Extra-arachnoidal cranio-cervical decompression for syringomyelia associated with Chiari I malformation in adults: technique assessment.Acta Neurochir (Wien). 2007 Oct; 149(10):1015-22; discussion 1022-3.AN
The osteo-dural decompression of the cerebellar tonsils at the cranio-cervical junction is generally considered the most effective treatment for syringomyelia-Chiari I complex. However much controversy concerning a great number of surgical adjuvants to the standard bony decompression is still present. In this work an extra-arachnoidal cranio-cervical decompression (CCD) without duroplasty is described and the surgical results are reported.
Between 2000 and 2005, 24 adult patients underwent surgery for symptomatic syringomyelia-Chiari I complex not associated with hydrocephalus. In all cases, the surgical procedure consisted of a limited suboccipital craniectomy and laminectomy of C1 (when necessary C2 as well) followed by dural opening leaving the arachnoid membrane intact. The dura mater is left open and stitched laterally to the muscles.

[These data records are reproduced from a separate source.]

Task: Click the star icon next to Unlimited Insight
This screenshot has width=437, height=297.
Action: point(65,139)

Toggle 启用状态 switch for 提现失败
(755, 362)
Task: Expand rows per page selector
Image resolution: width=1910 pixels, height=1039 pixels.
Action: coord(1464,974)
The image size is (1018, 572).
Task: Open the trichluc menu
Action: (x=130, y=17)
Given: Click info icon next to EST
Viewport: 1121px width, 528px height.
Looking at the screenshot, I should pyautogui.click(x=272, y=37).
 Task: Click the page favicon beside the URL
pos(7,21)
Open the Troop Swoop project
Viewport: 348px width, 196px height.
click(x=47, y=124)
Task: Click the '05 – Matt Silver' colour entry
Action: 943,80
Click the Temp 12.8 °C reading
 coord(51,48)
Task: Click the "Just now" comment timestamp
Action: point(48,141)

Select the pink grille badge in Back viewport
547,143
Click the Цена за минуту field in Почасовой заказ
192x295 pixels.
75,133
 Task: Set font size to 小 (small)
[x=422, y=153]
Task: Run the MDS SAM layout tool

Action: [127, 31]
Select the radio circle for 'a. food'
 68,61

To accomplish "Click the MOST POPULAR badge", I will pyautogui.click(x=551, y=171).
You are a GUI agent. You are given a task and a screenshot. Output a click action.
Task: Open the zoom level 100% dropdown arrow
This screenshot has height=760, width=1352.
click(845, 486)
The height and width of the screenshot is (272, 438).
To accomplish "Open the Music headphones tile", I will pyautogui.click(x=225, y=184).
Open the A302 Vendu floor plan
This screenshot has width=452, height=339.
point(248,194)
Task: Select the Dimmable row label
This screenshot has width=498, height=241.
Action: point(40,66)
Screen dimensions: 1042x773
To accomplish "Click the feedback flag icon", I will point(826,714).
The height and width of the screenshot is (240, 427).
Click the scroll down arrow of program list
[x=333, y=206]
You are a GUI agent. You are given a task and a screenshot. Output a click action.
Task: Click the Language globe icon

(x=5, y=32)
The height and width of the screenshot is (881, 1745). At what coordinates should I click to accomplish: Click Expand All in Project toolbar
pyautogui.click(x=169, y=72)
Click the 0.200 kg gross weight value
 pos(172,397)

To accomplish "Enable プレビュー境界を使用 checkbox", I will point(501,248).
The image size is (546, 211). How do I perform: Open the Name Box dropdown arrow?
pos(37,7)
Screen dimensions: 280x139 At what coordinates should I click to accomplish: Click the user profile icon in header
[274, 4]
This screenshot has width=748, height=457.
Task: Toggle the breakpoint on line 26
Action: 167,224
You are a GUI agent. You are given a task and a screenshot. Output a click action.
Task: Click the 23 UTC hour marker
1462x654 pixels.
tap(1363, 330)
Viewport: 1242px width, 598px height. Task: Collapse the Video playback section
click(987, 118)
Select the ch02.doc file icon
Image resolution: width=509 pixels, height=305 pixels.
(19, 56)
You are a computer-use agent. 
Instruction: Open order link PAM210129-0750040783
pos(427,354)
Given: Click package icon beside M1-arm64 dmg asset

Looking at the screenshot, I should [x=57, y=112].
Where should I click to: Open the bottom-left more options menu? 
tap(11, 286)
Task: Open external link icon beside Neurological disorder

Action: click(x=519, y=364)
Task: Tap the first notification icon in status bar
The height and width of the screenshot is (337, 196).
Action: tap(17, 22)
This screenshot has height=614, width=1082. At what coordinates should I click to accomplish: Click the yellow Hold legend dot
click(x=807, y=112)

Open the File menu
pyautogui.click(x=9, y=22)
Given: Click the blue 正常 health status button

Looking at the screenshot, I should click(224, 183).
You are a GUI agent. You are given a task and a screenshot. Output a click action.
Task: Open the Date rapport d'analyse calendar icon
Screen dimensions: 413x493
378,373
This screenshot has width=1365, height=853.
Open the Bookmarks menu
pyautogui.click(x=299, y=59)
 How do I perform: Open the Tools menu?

With a mean clinical long term follow-up of 44 months (range, 12-78 mo), neurological disturbances improved in 21 of 24 patients (87.5%) as result of extra-arachnoidal CCD. The postoperative complications occurred when the arachnoid was accidentally violated (4 cases, 16.6%). The complications included aseptic meningitis (one patient), nucal pseudomeningocele (two patients) and postoperative hydrocephalus requiring a ventriculoperitoneal shunt (one patient). Finally, one patient received an additional C2 laminectomy in order to obtain symptoms improvement and syrinx shrinkage. Postoperative MRI studies demonstrated that the syrinx decreased in size or collapsed in 20 patients (83.3%) and stabilized in 4 (16.7%).
The extra-arachnoidal CCD is a safe and effective treatment for syringomyelia associated with Chiari I malformation in adults without intraoperative evidence of adhesive arachnoiditis. However a larger number of patients and longer follow-up will be necessary to determine the efficacy of extra-arachnoidal CCD.